Belgique

A l’heure où le dossier du survol de Bruxelles met le pays au bord de la crise politique, "La Libre" a mis la main sur les conclusions partielles d’un rapport attendu depuis longtemps. Il s’agit d’un audit demandé par le ministre de la Mobilité François Bellot (MR) à la suite de l’incident sérieux survenu le 5 octobre à l’aéroport de Bruxelles-National. Pour rappel, ce soir-là, un avion au décollage a manqué de percuter un avion à l’atterrissage. Belgocontrol, le gestionnaire du ciel belge, avait été accusé de ne pas avoir donné les bonnes instructions de pistes aux pilotes.

En cause ? Des normes de vent qui n’auraient pas été respectées. Le rapport, qui a analysé le travail de Belgocontrol du 2 au 10 octobre derniers, parle "d’incohérences" de la part des contrôleurs aériens dans l’application de ces normes de vent.

Des normes de vent floues

Le gestionnaire du ciel se défend. Selon Belgocontrol, la direction générale du transport aérien (DGTA) lui a donné des instructions "différentes et contradictoires" pour le choix de l’utilisation des pistes au courant de l’année 2013. L’une date du 17 juillet 2013 et définit des limites de vent moyen pour décider de l’utilisation des pistes : les rafales ou pointes de vent ne devant être considérées qu’au-delà d’un certain seuil. La deuxième date du 16 décembre 2013 et s’applique uniquement pour les rafales et les pointes de vent. C’est cette dernière instruction que les contrôleurs disent appliquer.

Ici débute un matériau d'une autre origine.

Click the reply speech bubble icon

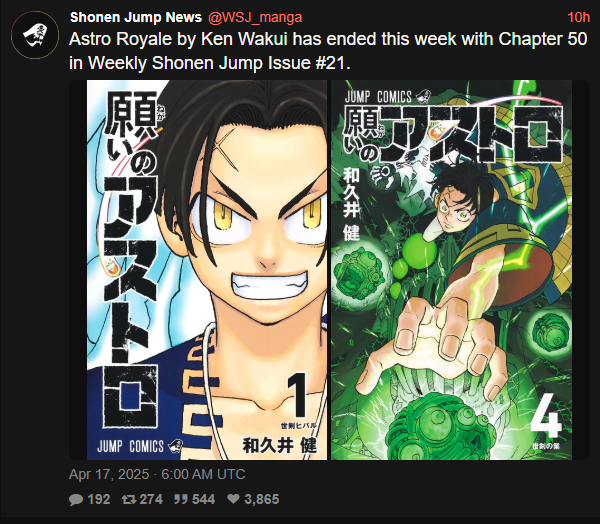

" Les contrôleurs aériens doivent pouvoir se baser sur des instructions claires et non ambiguës pour décider de l’utilisation des pistes , explique le gestionnaire aérien à "La Libre". Une interprétation à la carte des différentes instructions et de ‘l’intention première’ du Conseil des ministres, comme le proposent la DGTA et le ministre, crée une situation opérationnelle confuse qui fera perdurer les discussions sur l’utilisation des pistes."

Belgocontrol a donc écrit au ministre de la Mobilité en lui demandant soit de confirmer l’instruction de la DGTA du 16 décembre 2013, soit de lui faire parvenir une nouvelle instruction sur les normes de vent.


Le ministre François Bellot réagit

Suite à la publication de cet article, le Ministre de la Mobilité et du Transport, François Bellot, a réagi via un communiqué. Il rappelle qu’il a "demandé un audit après avoir reçu de nombreuses plaintes de riverains situés sous l’approche de la piste 01 pour la période du 2 au 10 octobre 2016." Et tient également à préciser que "l’audit n’a pas été commandé suite à l’incident du 5 octobre pour lequel la cellule « Air Accident Investigation Unit (Belgium) – AAIU » mène l’enquête". "Plusieurs courriers entre la DGTA et Belgocontrol attestent que des discussions sont toujours en cours et que l’audit n’est dès lors pas encore terminé", ajoute-t-il. "Une fois que le rapport final de l’audit me sera communiqué, je pourrai déterminer les clarifications à apporter aux normes de vent, les mettre en œuvre et m’assurer de leur respect", confirme François Bellot.